Pixel coordinate grounding data
-*-*-

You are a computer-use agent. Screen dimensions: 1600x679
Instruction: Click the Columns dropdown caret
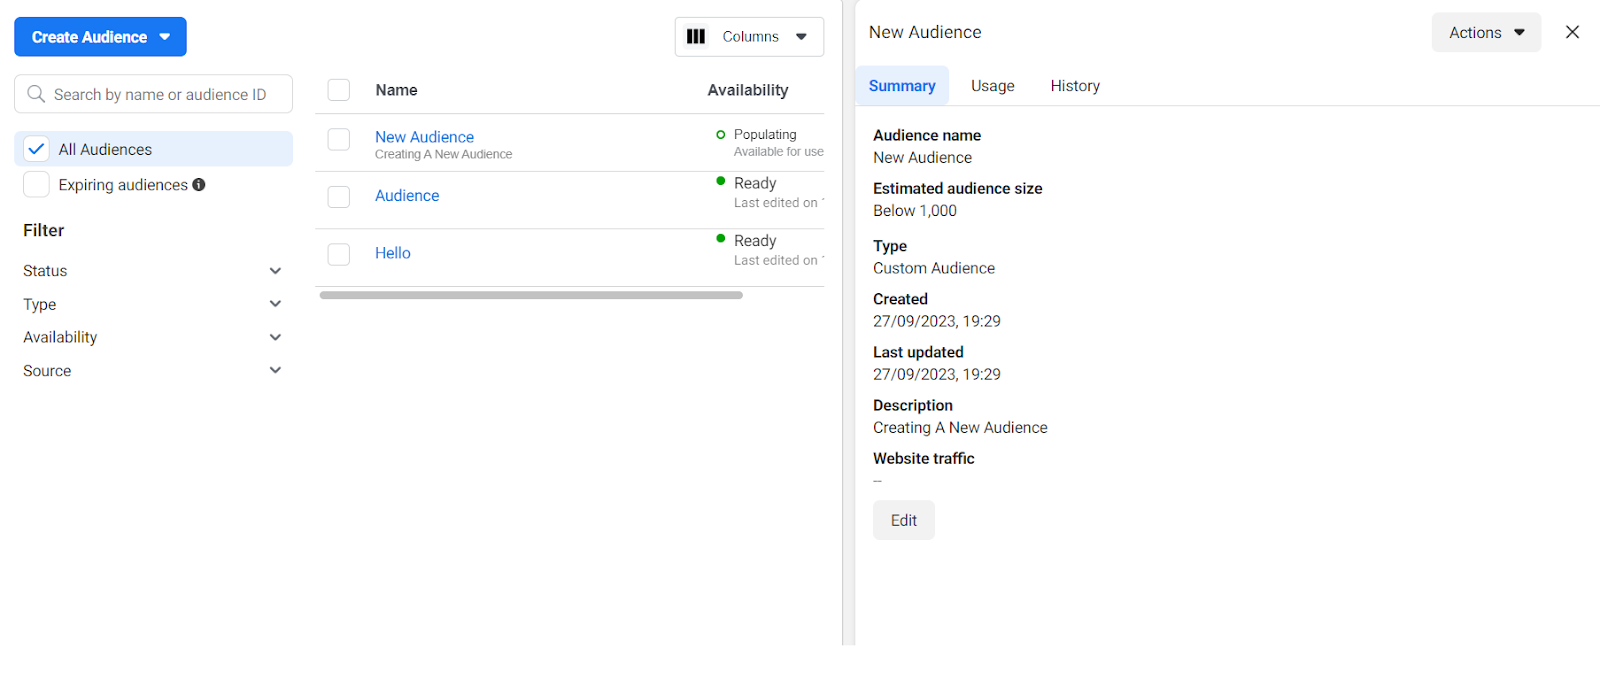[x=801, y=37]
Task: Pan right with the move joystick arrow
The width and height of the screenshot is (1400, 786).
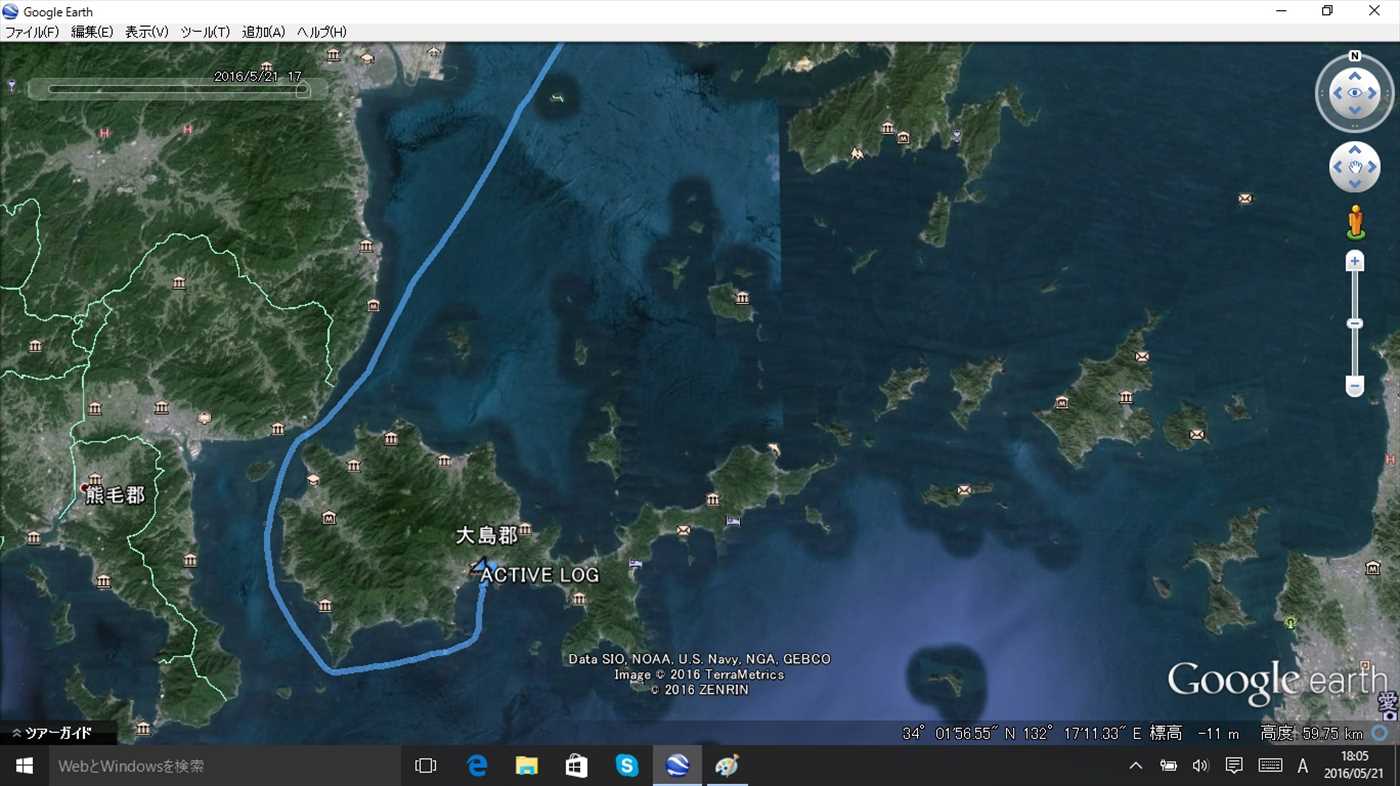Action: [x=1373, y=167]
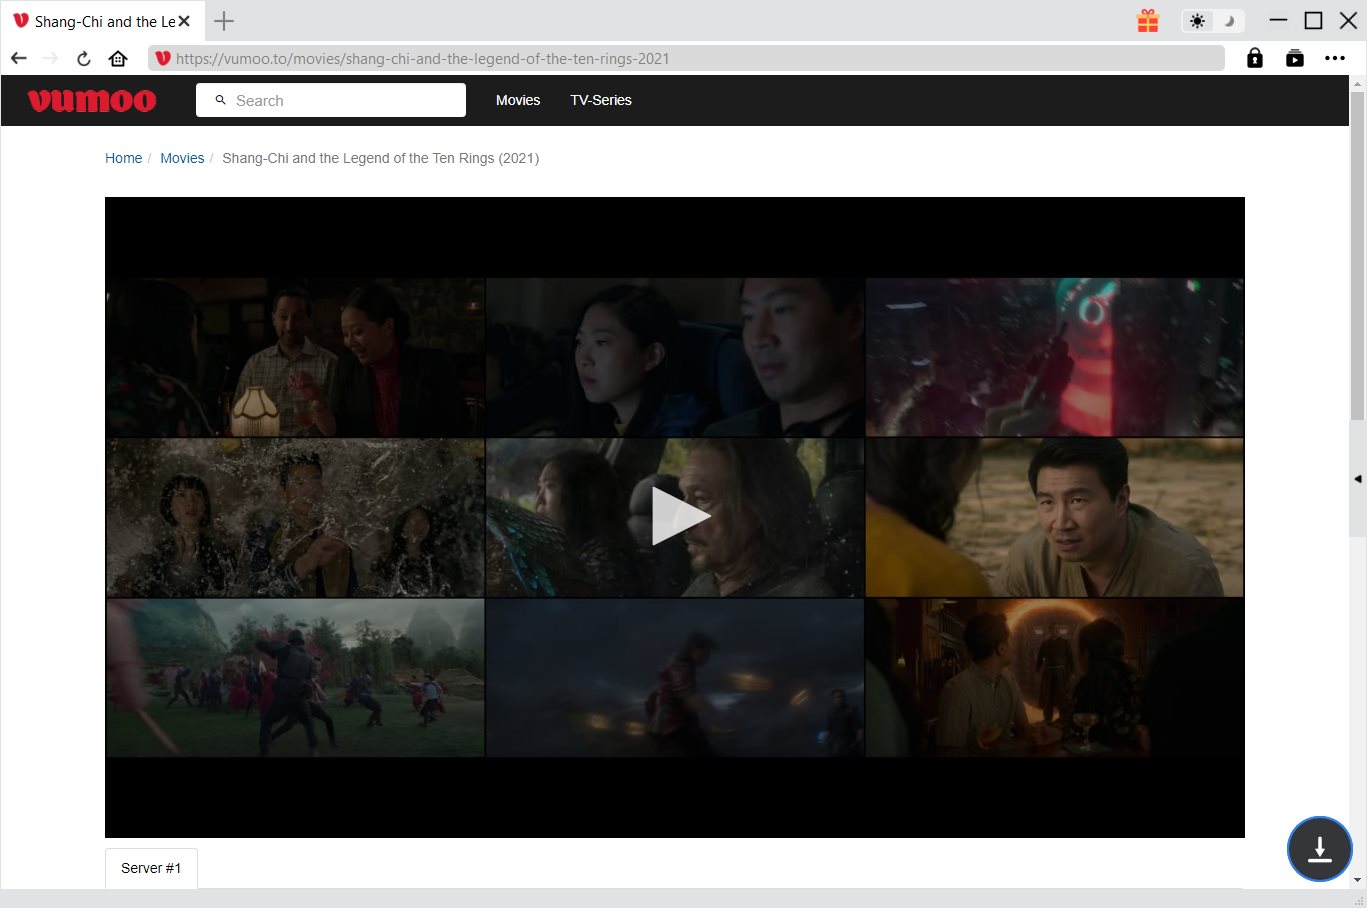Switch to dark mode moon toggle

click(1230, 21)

-*-*-

§ **Exercise aim**:
From the first line to the last, set down the records above exactly and skip the pictures.

§ **Exercise result**:
You are a computer-use agent. Screen dimensions: 1600x679
Instruction: Click the Columns dropdown caret
[x=801, y=37]
Task: Pan right with the move joystick arrow
The width and height of the screenshot is (1400, 786).
Action: [x=1373, y=167]
Switch to dark mode moon toggle

click(1230, 21)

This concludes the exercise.